I turned to the nurses who hadn’t noticed me yet.
‘Hi,’ I said. I was trying for sweet and polite, but could already hear the patronising tone in my voice.
They turned and looked at me.
‘Um. I just wanted to say a couple of things. Calling someone a ‘diabetic’ isn’t helpful for anyone. It labels them as their condition and I’m pretty sure that the person you are referring to is a lot more than her insulin problems. Secondly, non-compliant is a really nasty term. I’m guessing that you’ve no idea what else is going on in her life – I have no idea either – but I am pretty sure that there is a reason that she is not managing her diabetes as well as she’d probably be hoping to. Non-compliant suggests that it is a deliberate ploy to make herself unwell – which it may be and if that is the case, then that is something that needs to be addressed.’
At this point, the nurses were just looking at me with a mix of surprise, suspicion, annoyance and interest.
‘Also, to be compliant means following a defined set of rules or guidelines. Diabetes has a funny way of mocking such an idea. The rules keep changing – without notice.
‘Now, I am hoping that you wouldn’t use this language around the person you’ve been referring to when you are actually in the same room as them, but here’s the thing. You’re saying those words now, and that means that somewhere deep inside (or, probably just on the surface) that’s how you really feel.

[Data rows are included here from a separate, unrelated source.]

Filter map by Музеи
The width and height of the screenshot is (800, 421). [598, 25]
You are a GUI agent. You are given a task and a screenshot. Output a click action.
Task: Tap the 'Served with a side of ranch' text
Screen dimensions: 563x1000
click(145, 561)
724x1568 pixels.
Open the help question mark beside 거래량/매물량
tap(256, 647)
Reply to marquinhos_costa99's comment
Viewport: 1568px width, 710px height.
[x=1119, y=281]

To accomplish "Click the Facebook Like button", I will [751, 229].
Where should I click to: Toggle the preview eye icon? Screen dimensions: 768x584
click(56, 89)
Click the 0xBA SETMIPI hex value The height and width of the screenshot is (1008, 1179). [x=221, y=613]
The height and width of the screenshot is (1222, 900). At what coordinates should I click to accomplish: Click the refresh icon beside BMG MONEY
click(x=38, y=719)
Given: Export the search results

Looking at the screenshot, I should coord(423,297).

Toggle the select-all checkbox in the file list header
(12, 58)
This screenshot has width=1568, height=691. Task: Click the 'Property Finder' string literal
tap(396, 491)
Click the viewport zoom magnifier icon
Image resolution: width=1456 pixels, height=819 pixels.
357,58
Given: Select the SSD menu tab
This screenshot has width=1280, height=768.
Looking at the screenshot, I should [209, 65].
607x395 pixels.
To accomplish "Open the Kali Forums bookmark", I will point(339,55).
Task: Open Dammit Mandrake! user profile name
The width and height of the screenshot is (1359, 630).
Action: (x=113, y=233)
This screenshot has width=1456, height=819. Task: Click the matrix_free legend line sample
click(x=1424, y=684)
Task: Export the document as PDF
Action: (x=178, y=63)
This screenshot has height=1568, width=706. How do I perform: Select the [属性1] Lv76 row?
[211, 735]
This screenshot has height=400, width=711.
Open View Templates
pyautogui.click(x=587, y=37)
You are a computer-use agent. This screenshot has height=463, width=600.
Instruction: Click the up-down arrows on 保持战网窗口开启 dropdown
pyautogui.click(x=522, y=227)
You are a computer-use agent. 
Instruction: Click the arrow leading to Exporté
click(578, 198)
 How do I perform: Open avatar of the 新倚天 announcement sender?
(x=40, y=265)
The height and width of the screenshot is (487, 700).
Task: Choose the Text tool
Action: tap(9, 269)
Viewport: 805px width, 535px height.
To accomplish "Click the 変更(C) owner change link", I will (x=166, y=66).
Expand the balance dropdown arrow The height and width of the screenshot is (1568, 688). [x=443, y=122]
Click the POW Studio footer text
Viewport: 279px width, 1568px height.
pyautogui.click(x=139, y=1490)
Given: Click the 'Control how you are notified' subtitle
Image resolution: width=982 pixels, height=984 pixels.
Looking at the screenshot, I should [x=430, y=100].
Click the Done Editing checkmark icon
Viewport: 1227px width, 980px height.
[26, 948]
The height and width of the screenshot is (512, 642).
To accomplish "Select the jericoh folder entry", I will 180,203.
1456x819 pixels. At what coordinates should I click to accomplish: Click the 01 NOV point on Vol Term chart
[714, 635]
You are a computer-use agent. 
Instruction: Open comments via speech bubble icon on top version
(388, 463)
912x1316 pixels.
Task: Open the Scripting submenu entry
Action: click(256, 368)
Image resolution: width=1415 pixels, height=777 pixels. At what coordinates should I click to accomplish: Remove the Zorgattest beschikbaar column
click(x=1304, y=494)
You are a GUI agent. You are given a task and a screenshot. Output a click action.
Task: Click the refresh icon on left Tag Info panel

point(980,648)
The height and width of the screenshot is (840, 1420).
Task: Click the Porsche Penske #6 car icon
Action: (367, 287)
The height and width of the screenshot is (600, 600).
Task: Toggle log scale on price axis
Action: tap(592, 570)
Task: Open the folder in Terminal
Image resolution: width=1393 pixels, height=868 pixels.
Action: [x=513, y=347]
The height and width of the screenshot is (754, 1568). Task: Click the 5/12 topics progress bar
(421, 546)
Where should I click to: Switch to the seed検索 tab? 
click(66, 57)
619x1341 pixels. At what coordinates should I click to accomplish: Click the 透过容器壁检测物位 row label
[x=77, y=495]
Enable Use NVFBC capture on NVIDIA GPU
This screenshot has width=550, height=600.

‘No one wants to have diabetes. No one wants to be in hospital. No one wants to be so overwhelmed by diabetes that they don’t – for whatever reason – manage their condition the best way possible. But sometimes, it gets like that. The never-ending relentlessness of diabetes can be so debilitating that all self-care stops. And then, sometimes, you wind up in hospital. Four times in a month, sometimes.
‘I have diabetes. I’ve been that person you are speaking about. But I wasn’t being non-compliant. I just couldn’t cope. And I felt really bad and guilty that I couldn’t cope. So on top of feeling crap about my diabetes, I also felt crap about not looking after my diabetes.
‘So. Maybe think about what else is going on in her life. She is more than diabetes (that’s why calling her a ‘diabetic’ isn’t a great idea) and I bet she is going to respond a lot better to some kindness and concern and perhaps a suggestion she see a psychologist if she’s not already doing so. Because the judgement and judgemental language is not helping at all.’
I looked at both nurses. I was still using a really calm, level voice, but I could tell that they were a little annoyed. And more than a little stunned. I smiled at them.
‘Okay then. Bye.’ I started to walk off, but stopped and turned back around. ‘Oh – can you tell me how to get to room 18A please?’
Right-oh. Next up on the holiday playlist is James Taylor. Have Yourself a Merry Little Christmas.